Utilizando scRNA-seq combinado com análise computacional, um estudo recente sobre HSPCs de medula óssea humana com amostragem exaustiva sugeriu um modelo em que a aquisição de destinos específicos de linhagem é um processo contínuo, e células restritas semilineaginosas emergem directamente de um continuum de HSPCs indiferenciados de baixa permeabilidade, sem qualquer transição importante através das fases multi e bi-potentes (Velten et al., 2017). Esta visão é apoiada por um estudo zebrafish que sugeriu que o continuum da diferenciação HSPC é caracterizado por um programa transcripcional altamente coordenado, mostrando a supressão simultânea de genes relacionados com a proliferação celular e a upregulação de genes específicos da linhagem (Macaulay et al., 2016). Além disso, outro estudo utilizando células progenitoras linfo-mieloides do cordão umbilical humano, incluindo LMPPs, GMPs e progenitores multi linfóides (MLPs), sugeriu ainda um modelo em que um continuum de progenitores executa diferenciação linfóide e mielóide, em vez de apenas progenitores unilineares estarem presentes a jusante das células estaminais (Karamitros et al., 2018). Embora a maioria dos progenitores tenha potencial de uni-linhagem, os progenitores de bi e oligo-linhagem estão presentes entre os LMPPs, GMPs e MLPs. Estes estudos acima mencionados mudam a nossa opinião de que a diferenciação hematopoiética é um processo contínuo, e não uma hierarquia discreta, o que sugere que não existe uma fronteira óbvia entre células estaminais e progenitores (Laurenti e Gottgens, 2018) (Fig. 3B).

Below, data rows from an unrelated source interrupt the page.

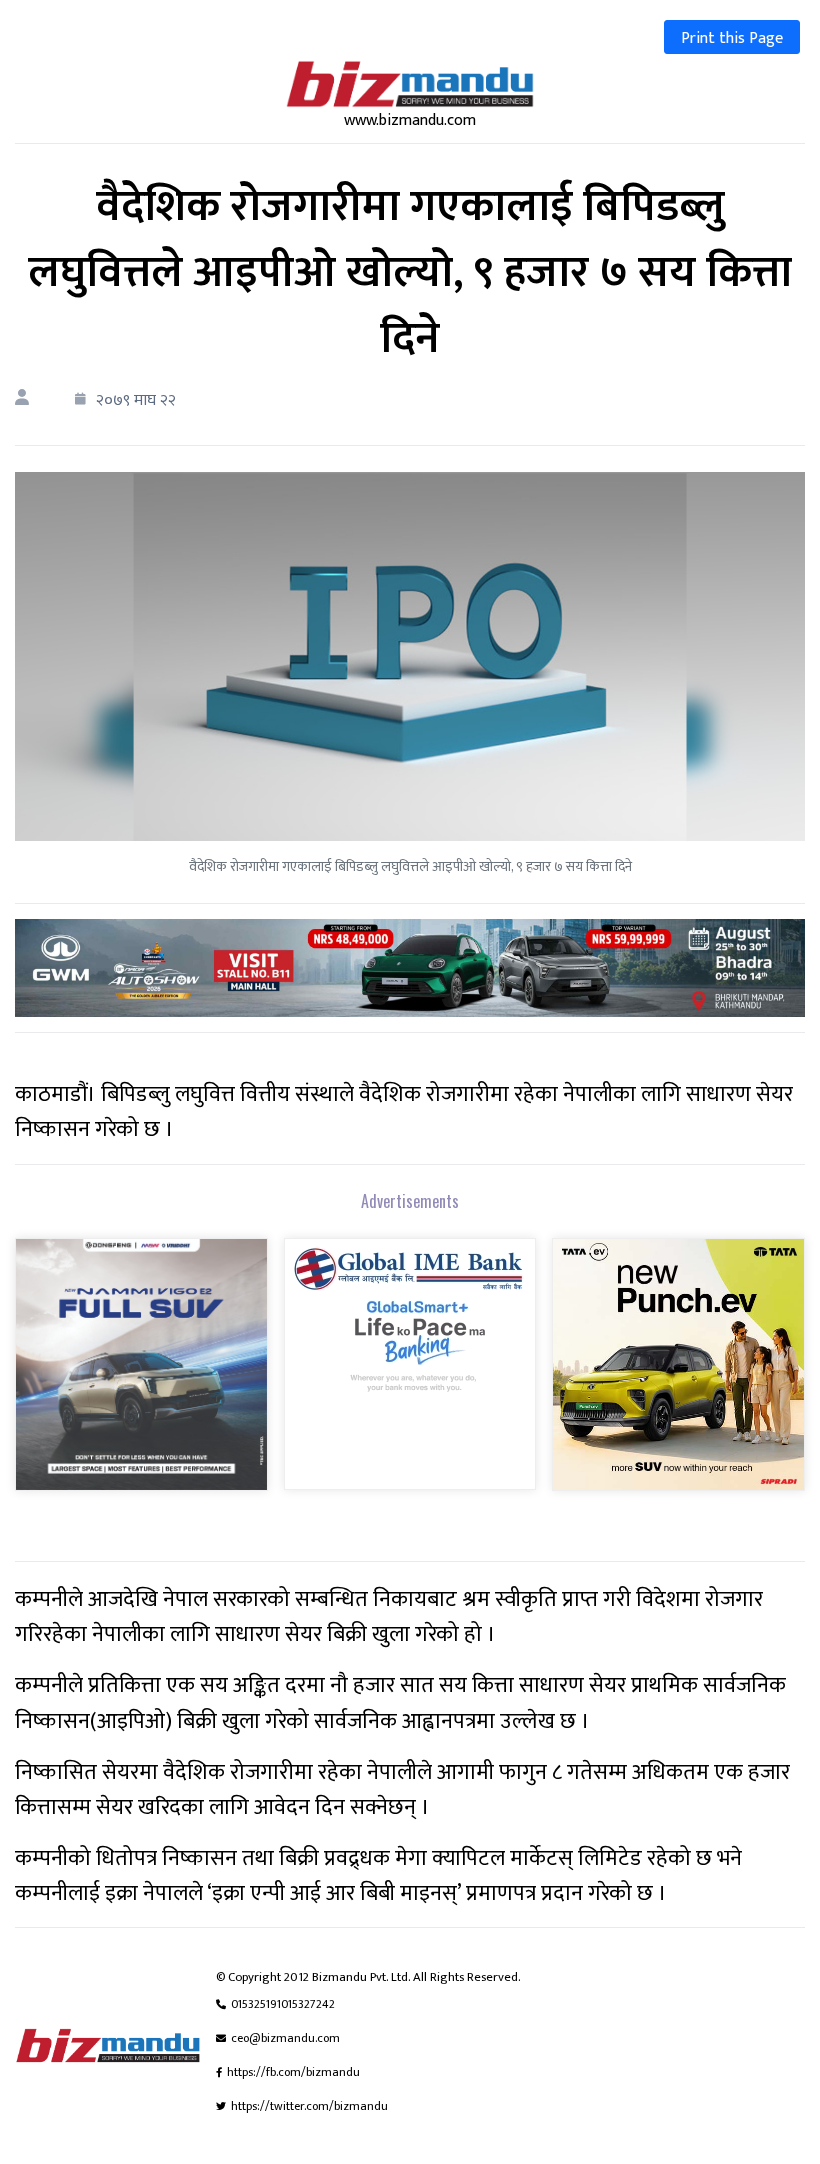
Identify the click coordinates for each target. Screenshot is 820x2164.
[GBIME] (410, 1377)
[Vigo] (141, 1377)
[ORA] (410, 967)
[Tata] (678, 1377)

O roteiro da hematopoiese humana
Na hematopoiese humana, o grupo Dick separou MPPs, CMPs e MPEs do fígado fetal e medula óssea adulta, e comparou o seu potencial de linhagem de diferentes fases de desenvolvimento (Notta et al.., 2016). Mostraram que os MPPs, CMPs e MPEs previamente definidos são heterogéneos. É importante notar que os MPE, tanto do fígado fetal como da medula óssea, produzem uniformemente clones só de eritróides. Portanto, os MPE classicamente definidos são principalmente precursores de eritróides quando analisados em resolução de células únicas e não são progenitores de megacariócitos/eritróides como se pensava anteriormente, o que é consistente com a observação num modelo de rato (Pronk et al., 2007). Curiosamente, o fígado fetal contém um grande número de progenitores oligopotentes distintos. No entanto, poucos progenitores oligopotentes estavam presentes na medula óssea do adulto. Em vez disso, apenas duas classes de progenitores predominam, multipotentes e unipotentes, com linhagens de megacariócitos/eritróides a emergir de células multipotentes. O estudo do grupo Dick fornece um modelo revisto para compreender a hematopoiese normal, que é de facto flexível no tempo de desenvolvimento.